=== DATA FOR THE TASK ===

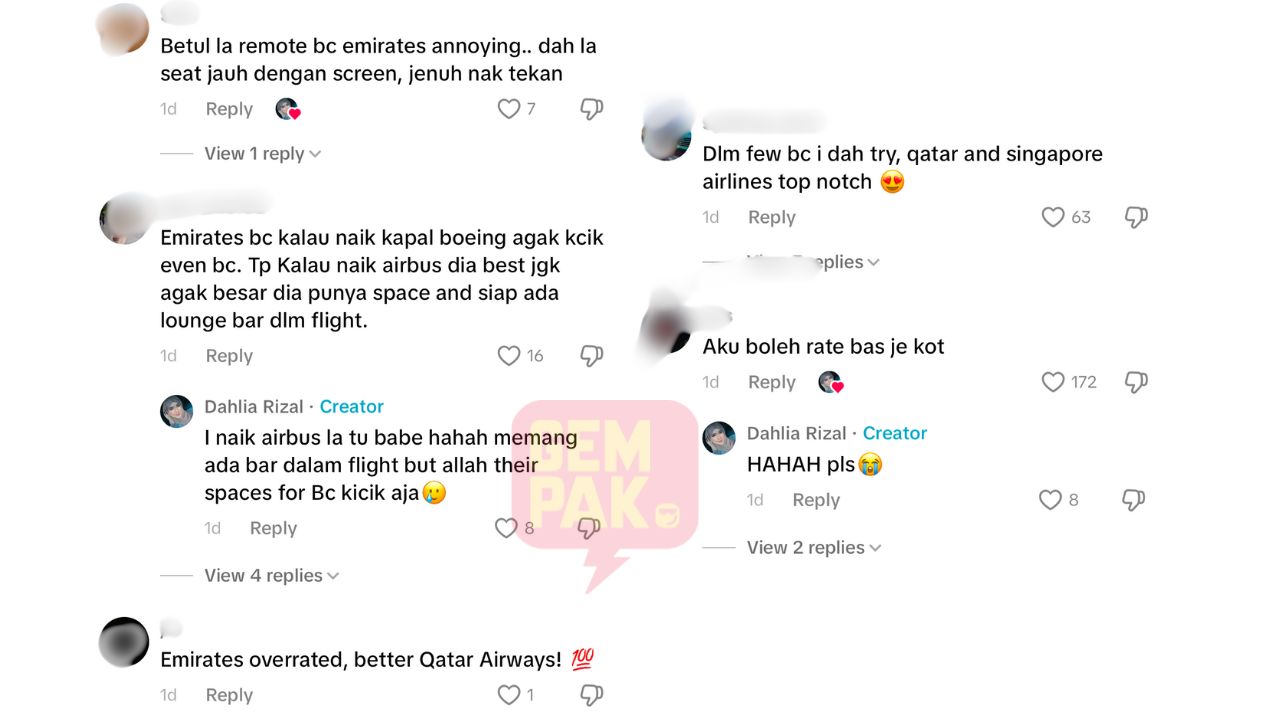Reply to the 'Emirates overrated' comment

229,695
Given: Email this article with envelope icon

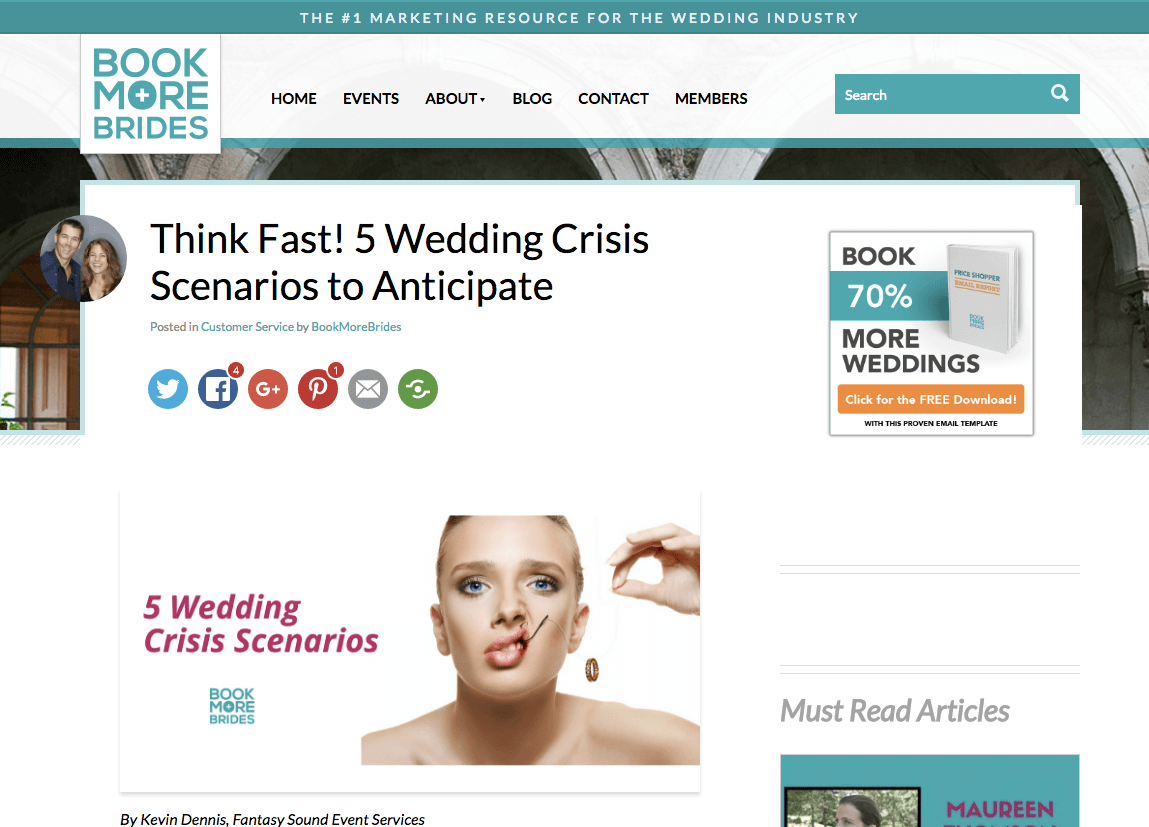Looking at the screenshot, I should 368,389.
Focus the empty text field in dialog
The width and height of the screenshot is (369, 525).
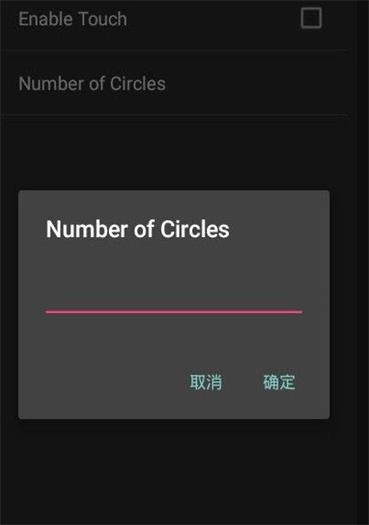[x=174, y=298]
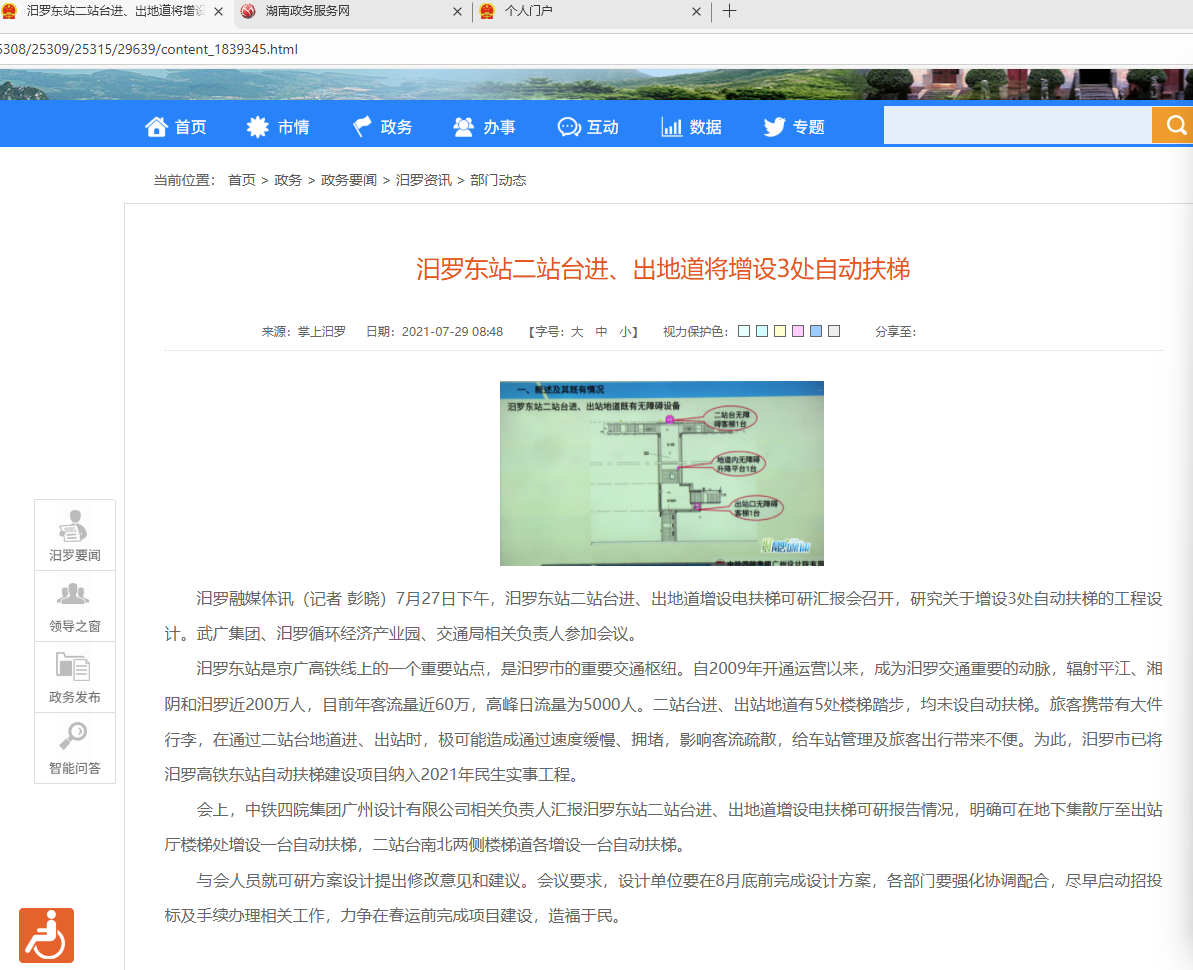Click the home icon beside 首页
The height and width of the screenshot is (970, 1193).
[156, 127]
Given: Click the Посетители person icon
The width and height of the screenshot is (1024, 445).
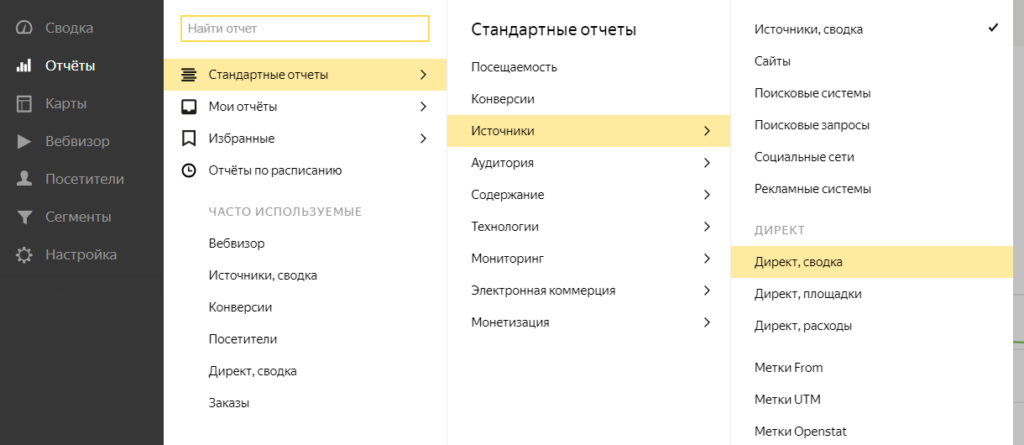Looking at the screenshot, I should [x=24, y=179].
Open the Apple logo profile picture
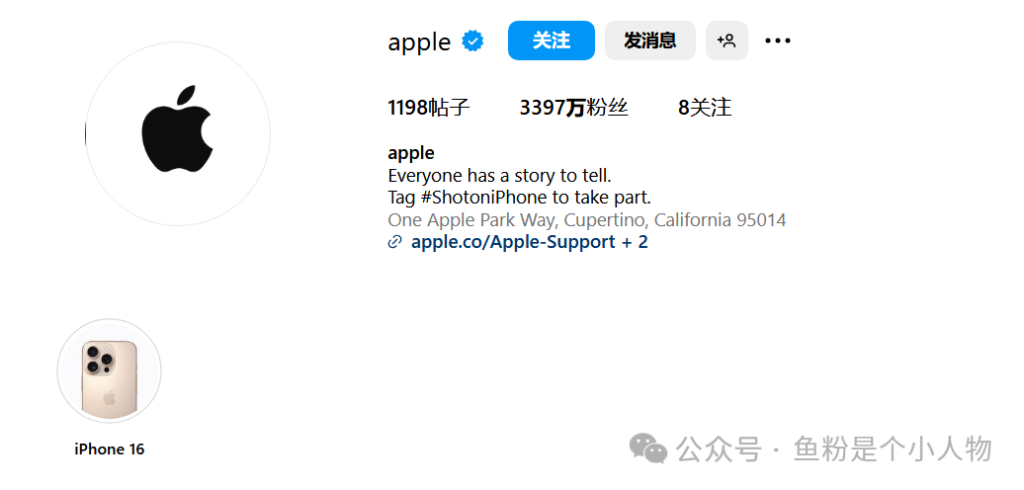 (x=178, y=134)
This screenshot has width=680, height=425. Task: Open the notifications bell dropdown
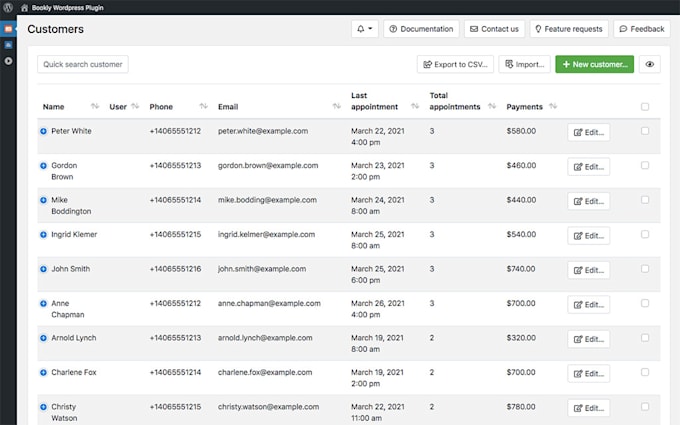pos(365,29)
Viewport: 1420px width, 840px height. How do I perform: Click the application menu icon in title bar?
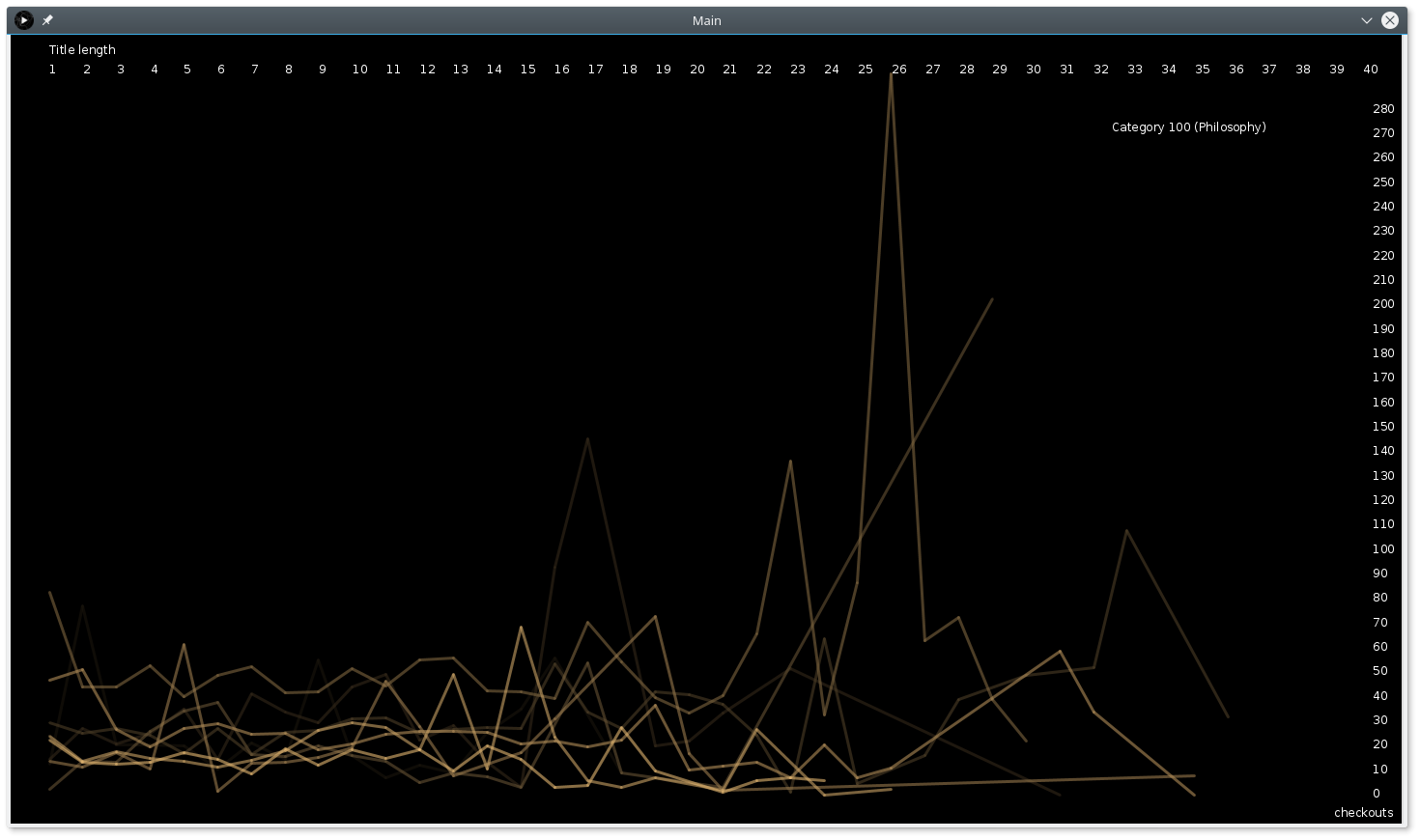24,20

===

- REQUIRED WORK: Beginning with the line with "Open the Apple logo profile picture", repeat the entries above exactly, up to and including the last line, leaving out pictures.

- RESULT FOR THIS TASK:
Open the Apple logo profile picture
 (x=178, y=134)
This screenshot has width=680, height=425. Task: Open the notifications bell dropdown
pos(365,29)
Viewport: 1420px width, 840px height. How do I perform: Click the application menu icon in title bar?
24,20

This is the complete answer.